Supplied data:
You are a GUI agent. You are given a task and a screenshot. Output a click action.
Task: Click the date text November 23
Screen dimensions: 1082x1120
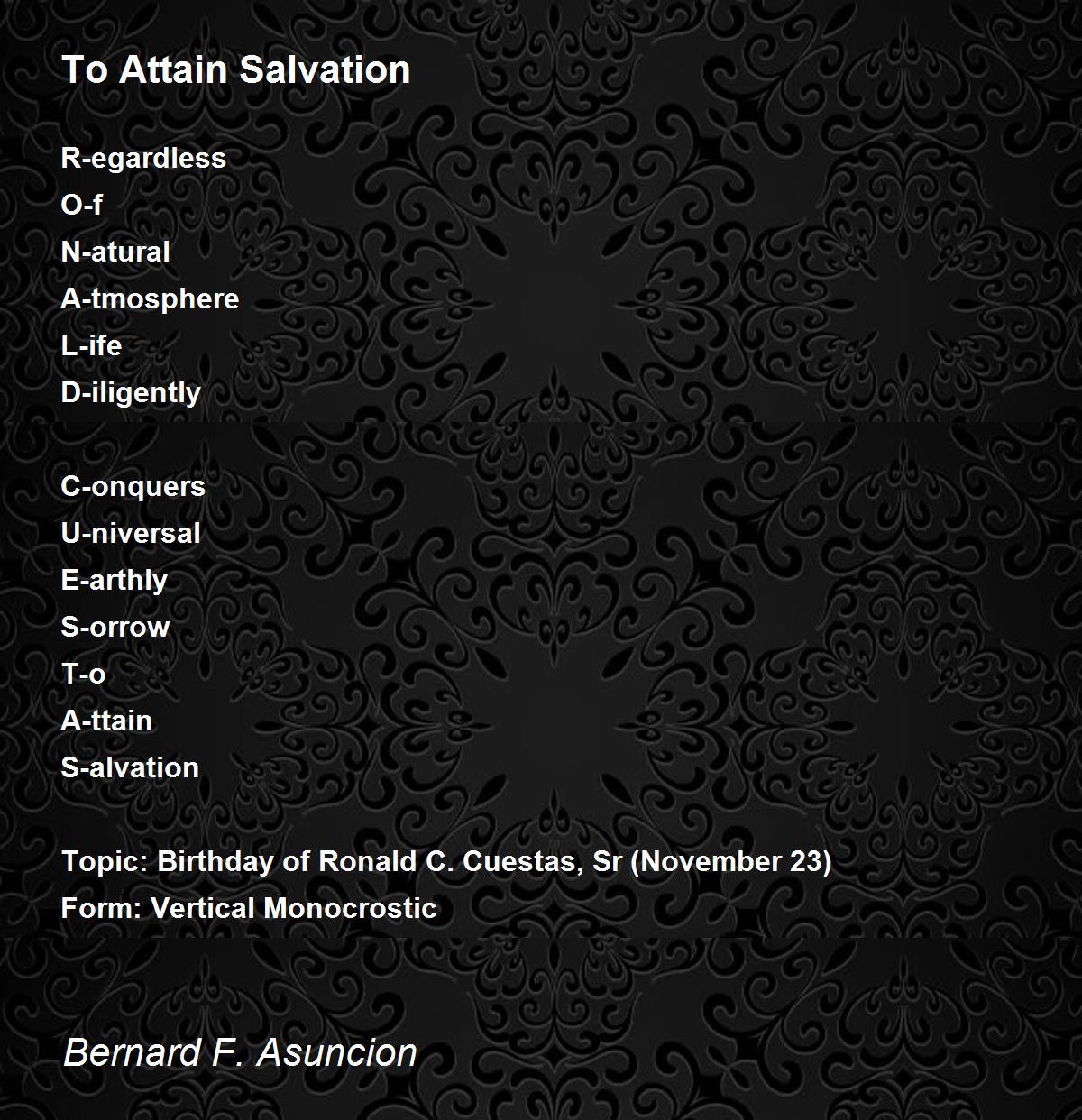[x=730, y=861]
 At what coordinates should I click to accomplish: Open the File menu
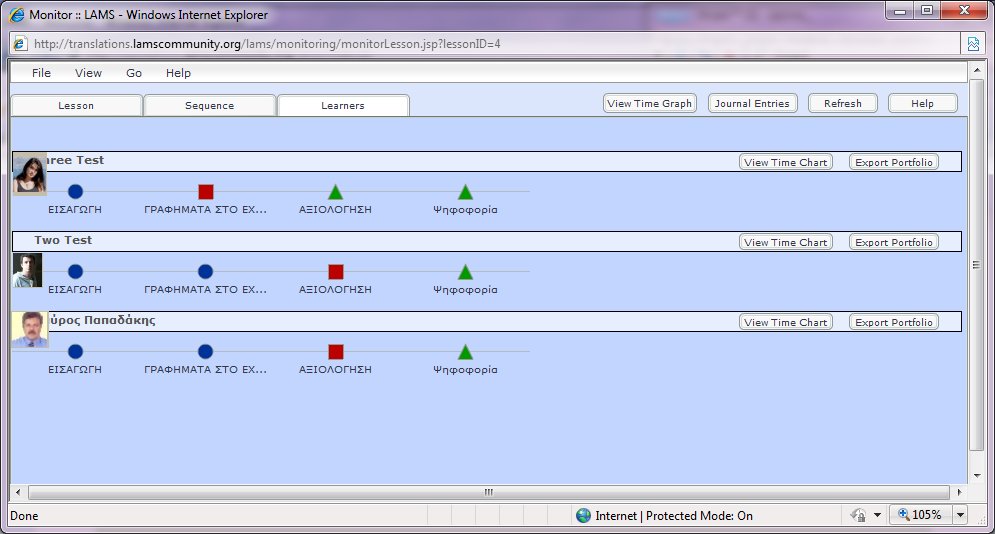(41, 73)
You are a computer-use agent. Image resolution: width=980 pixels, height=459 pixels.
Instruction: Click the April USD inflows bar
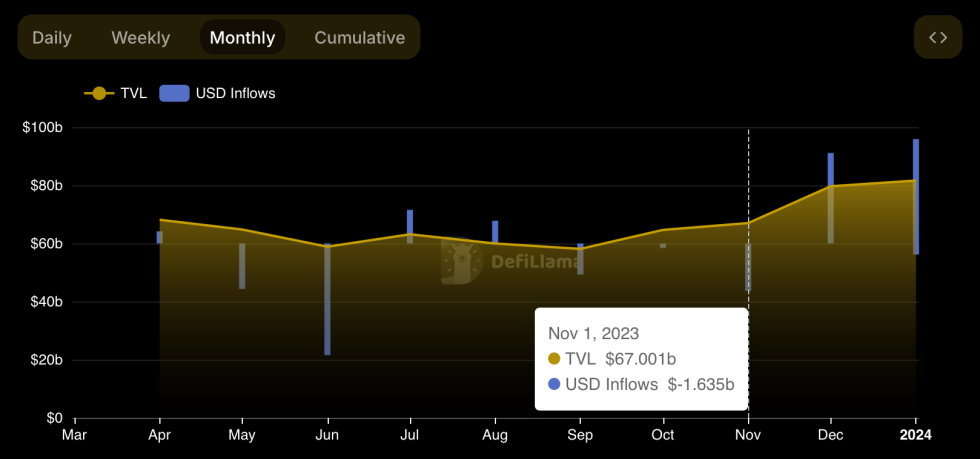click(x=159, y=237)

Your instructions: Write out the line that contains "At what coordinates" and every line after it to the end of the data, exactly as they stand. Omit the pictures.

Expected answer:
 At what coordinates should I click to accomplish: Open the File menu
(41, 73)
You are a computer-use agent. Image resolution: width=980 pixels, height=459 pixels.
Instruction: Click the April USD inflows bar
click(x=159, y=237)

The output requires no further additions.